「横浜の意外な酪農史」再び 往時を知る人たちから反響続々

根岸付近の牧場

 読者の疑問をもとに、横浜開港から続く知られざる「ミルク・リング」の歴史を追った「追う! マイ・カナガワ」の11日付の記事に、往時を知る方々から続々と感想が寄せられている。牛とともに生きたハマっ子たちの記憶を、記者が再び追った。

 開港期、西洋文化の伝達とともに、乳製品が日本で初めて横浜で生産されるようになった。当時はハイカラな嗜好(しこう)品。明治~大正時代には、牧場経営で一旗揚げようとベンチャー精神旺盛な人たちが横浜に集まり、消費の中心であった波止場を囲むように牛を飼育し始めた。こうして誕生したハマの「ミルク・リング」(牛乳圏)の歴史を伝えた記事を読んだ川崎市中原区の佐野ケイ子さん(81)からマイカナ取材班に連絡があった。

 「日本の牧場が横浜発祥だと初めて知りました。私が小さい頃、横浜市中区寺久保で父親が『昭和牧場』を営んでいた。父が亡くなってしまい歴史が分からない。何か知っていることがあれば教えてほしい」

 横浜開港資料館(同市中区)の元調査研究員・斎藤多喜夫さん(73)がまとめた横浜のミルク・リングの資料をめくると、佐野さんの父・永作開蔵さんの名前も載っていた。時代の風を読んだ一人だったのだろう。資料には、1914(大正3)年に牧場を開業した記録が残る。

 佐野さんによると、最盛期には30頭の乳牛を飼育し、「昭和特別牛乳」のブランドで販売。父は得意の英語を操って、山手の外国人や元町のケーキ屋などに牛乳を卸していたという。

 だが戦後、49年に父親が亡くなり、廃業した。「高校を卒業した頃、父の牧場の歴史が知りたくて調べたけれど、何も見つけられなくて悲しかった」と佐野さん。資料に名前があったことを伝えると「横浜の近代化に父の牛乳が貢献したと思うと本当にうれしい。でも、大正にできたのなら、何で昭和牧場だったのでしょう」と笑いつつ、昭和牧場の門前で弟と写る貴重な写真を送ってくれた。

 「牧場があった場所に行ってみてほしい。昭和牧場の跡地にできた根本牧場の方がいるかもしれない」と佐野さんに言われ、記者はその地を訪ねた。

 根岸森林公園近く、日米で返還合意している米軍根岸住宅地区に面した住宅街の一角で、「根本牧場」をかつて営んでいた根本久子さん(86)に出会った。

 根本さんによると、千葉の成田出身の根本さんの祖父母が明治時代に、横浜で牧場を開業。
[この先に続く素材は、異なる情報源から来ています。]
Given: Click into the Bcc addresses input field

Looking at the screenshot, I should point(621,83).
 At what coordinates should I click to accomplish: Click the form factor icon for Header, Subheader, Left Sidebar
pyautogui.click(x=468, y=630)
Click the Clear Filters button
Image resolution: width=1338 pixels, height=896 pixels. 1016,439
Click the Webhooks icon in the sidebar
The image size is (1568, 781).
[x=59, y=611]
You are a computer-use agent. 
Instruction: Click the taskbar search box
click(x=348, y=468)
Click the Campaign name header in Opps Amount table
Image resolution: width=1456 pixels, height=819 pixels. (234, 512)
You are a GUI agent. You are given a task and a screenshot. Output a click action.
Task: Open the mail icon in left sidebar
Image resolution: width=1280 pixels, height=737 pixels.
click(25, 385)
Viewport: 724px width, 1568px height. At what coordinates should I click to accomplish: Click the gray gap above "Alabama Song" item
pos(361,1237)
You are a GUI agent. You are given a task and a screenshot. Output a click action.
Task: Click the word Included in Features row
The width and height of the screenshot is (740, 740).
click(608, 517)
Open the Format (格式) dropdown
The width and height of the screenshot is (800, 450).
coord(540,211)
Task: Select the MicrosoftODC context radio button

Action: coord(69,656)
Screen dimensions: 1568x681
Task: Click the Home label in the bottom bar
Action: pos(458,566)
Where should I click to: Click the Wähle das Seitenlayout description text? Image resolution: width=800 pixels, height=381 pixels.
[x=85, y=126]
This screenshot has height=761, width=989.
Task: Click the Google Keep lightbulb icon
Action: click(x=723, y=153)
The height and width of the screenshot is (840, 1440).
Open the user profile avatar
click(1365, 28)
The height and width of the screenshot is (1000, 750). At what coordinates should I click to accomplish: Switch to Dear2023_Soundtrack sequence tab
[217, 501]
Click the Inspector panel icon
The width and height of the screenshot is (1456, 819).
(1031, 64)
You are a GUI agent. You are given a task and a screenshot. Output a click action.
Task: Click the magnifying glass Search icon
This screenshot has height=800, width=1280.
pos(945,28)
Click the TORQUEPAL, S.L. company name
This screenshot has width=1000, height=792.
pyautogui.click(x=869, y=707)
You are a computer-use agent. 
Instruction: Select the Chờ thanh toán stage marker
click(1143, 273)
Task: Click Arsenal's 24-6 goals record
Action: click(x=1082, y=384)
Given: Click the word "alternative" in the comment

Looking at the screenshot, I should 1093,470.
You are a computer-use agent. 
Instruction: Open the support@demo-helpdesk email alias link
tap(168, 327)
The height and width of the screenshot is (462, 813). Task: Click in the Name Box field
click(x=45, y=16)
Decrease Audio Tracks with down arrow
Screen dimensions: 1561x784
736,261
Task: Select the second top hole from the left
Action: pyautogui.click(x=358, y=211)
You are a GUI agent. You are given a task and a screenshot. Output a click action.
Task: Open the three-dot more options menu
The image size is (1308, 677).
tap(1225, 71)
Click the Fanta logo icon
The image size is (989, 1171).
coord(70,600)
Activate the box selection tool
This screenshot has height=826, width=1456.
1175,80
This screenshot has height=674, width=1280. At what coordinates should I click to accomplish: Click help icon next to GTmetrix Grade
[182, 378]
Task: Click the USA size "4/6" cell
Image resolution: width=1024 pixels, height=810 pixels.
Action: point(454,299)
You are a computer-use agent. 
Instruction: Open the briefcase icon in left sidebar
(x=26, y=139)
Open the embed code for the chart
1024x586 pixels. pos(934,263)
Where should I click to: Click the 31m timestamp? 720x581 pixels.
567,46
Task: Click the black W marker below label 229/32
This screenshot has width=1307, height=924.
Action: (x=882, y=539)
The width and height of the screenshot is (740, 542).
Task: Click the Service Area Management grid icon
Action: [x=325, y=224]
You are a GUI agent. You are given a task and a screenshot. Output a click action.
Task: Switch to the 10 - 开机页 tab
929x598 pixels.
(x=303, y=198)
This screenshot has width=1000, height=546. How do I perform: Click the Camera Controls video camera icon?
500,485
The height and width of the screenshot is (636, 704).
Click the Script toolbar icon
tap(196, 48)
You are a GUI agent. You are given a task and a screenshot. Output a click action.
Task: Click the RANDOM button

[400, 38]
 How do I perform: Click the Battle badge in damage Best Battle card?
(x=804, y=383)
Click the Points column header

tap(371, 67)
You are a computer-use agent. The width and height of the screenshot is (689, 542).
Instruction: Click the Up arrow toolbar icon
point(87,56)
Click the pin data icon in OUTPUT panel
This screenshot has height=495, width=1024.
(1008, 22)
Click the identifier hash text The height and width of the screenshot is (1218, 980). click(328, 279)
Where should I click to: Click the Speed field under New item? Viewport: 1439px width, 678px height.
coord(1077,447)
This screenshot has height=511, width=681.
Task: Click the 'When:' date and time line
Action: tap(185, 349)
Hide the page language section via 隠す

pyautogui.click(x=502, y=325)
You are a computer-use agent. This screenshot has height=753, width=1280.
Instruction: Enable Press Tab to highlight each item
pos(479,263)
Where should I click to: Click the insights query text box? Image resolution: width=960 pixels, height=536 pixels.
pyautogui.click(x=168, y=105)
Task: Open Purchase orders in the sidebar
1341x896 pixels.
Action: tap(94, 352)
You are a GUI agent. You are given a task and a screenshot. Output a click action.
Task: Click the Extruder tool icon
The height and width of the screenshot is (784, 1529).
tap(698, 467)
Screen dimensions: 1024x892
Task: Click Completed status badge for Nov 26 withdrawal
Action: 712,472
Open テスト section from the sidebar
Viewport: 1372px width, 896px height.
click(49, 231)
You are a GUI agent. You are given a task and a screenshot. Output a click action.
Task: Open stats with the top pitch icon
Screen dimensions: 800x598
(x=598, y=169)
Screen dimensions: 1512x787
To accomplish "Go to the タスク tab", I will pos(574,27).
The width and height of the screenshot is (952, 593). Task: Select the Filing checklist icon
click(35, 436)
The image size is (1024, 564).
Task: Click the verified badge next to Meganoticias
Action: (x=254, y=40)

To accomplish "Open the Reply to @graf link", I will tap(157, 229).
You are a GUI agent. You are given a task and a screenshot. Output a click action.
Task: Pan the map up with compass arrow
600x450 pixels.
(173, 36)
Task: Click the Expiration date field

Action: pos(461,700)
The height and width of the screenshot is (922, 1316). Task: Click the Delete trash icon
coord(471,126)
戦後も続き、最盛期には横浜市中区の塚越、簑沢、八幡橋、寺久保に計四つの牧場があった。

 「昭和牧場さんの跡地にできた寺久保の牧場が、一番最後まであったんです。従業員の長屋もあって、子どもがたくさんいました。牛の乳をお湯でふく作業を子どもたちも手伝ってくれたり、みんなでごはんを囲んだりと、良い思い出ですね」と懐かしむ。

 夏場、米軍住宅で草を刈る作業員に、自宅敷地内に湧く自慢の井戸水で冷やした牛乳を提供するととても喜ばれたという。「牛乳を目当てに刈りに来る人がいたくらい」と根本さんはほほ笑んだ。

 ハマの牛乳に「父の命が救われた」と思いをつづった同市磯子区の長塚育代さん(72)からも取材班に手紙が届いた。

 長塚さんの父は1923(大正12)年、関東大震災があった夏に産声を上げた。大地震のショックで母の母乳が止まり、赤子の命をつないだのが根岸小学校(同区)近くにあった牧場から届いた牛乳だったという。「両親の困惑もよそに、一日に牛乳を8本も飲み干したと」と、家族の中では今も大切に語り継がれているストーリーだ。

 「父が一昨年、96歳で亡くなる日まで家族と過ごせたのも、ミルク・リングの牛乳が父の命を救ってくれたおかげ」と長塚さん。「牧場がなくなる前に訪ねてお礼を申し上げればよかった」と、残念がった。

 ハマのミルク・リングは失われてしまったが、牛乳が育んだ命や物語は、こうして受け継がれていく。